Portland's light rail lines have long been derided as Crime Trains, due to the propensity of gang-bangers and other criminals to hop aboard; an interactive map published online by The Oregonian prior to the construction of the Interstate line and the line to Clackamas Town Center clearly illustrated the concentration of crime within a three block radius of the two existing lines. And Clackamas County Sheriff's office reported a 38% increase in crime after the Town Center line opened.
“I saw a guy getting ready to get off but he looked as if he spotted me and decided not to get off the train.”

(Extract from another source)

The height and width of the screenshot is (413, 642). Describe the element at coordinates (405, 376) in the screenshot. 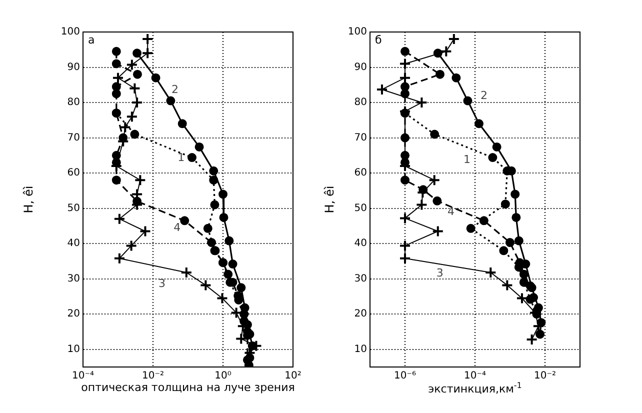

I see `x-tick-label: 10⁻⁶` at that location.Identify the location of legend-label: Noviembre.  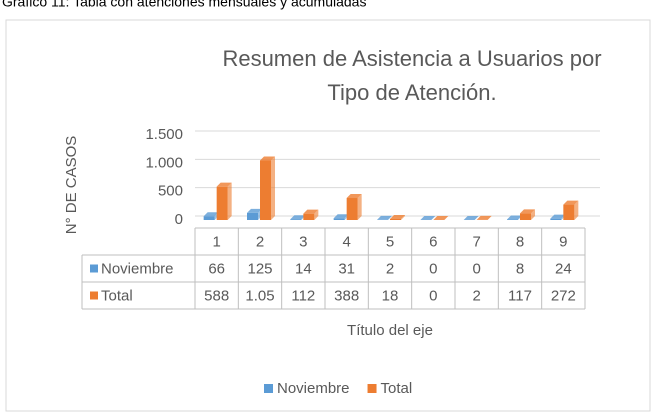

The man in a blue shirt with a grill or braces followed her to the back of the train.
“He was basically trying to shoot the breeze and trying to get a hookup.”
When Deborah shot him down, the thief decided he wasn’t leaving empty-handed.

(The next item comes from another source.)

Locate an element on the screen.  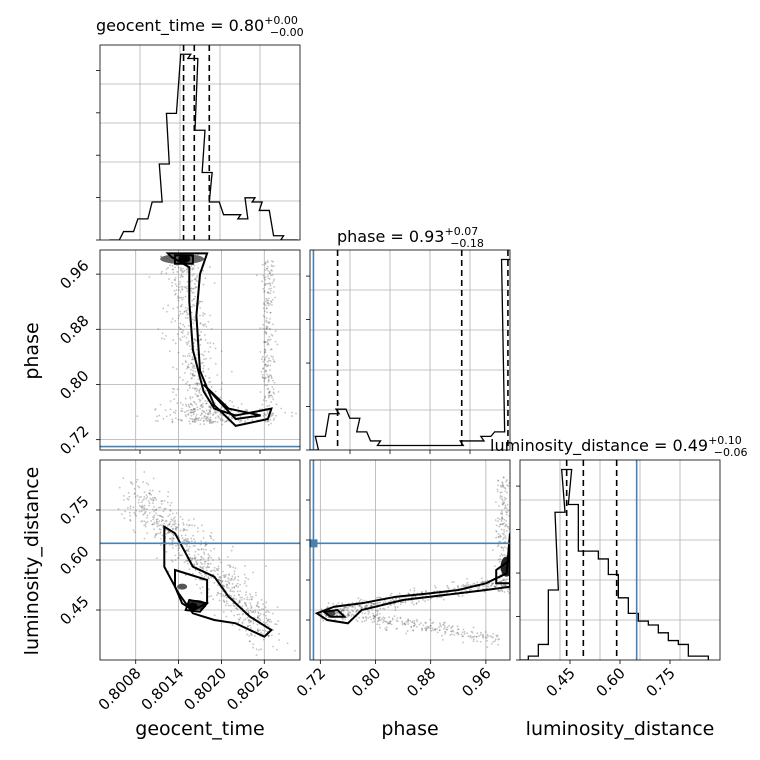
contour-line is located at coordinates (232, 402).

“He grabbed my phone and just pulled it. I was trying to hold onto it. I said, oh my God, I’m not letting this phone go. He yanked it so hard that it literally pulled me out of the chair.”
Well, it's important to get people out of their cars and onto trains, you know. Among politicians and planners, the herding instinct takes precedence over safety.
Oddly, there doesn't seem to be a lot of that going on in places like Eugene, Oregon, and other areas that have been implementing bus rapid transit (BRT) systems. Eugene's getting set to begin construction next month on a 9-mile third extension of BRT, and it's only going to cost $92 million - dirt cheap compared to the costs of running light rail lines around Portland.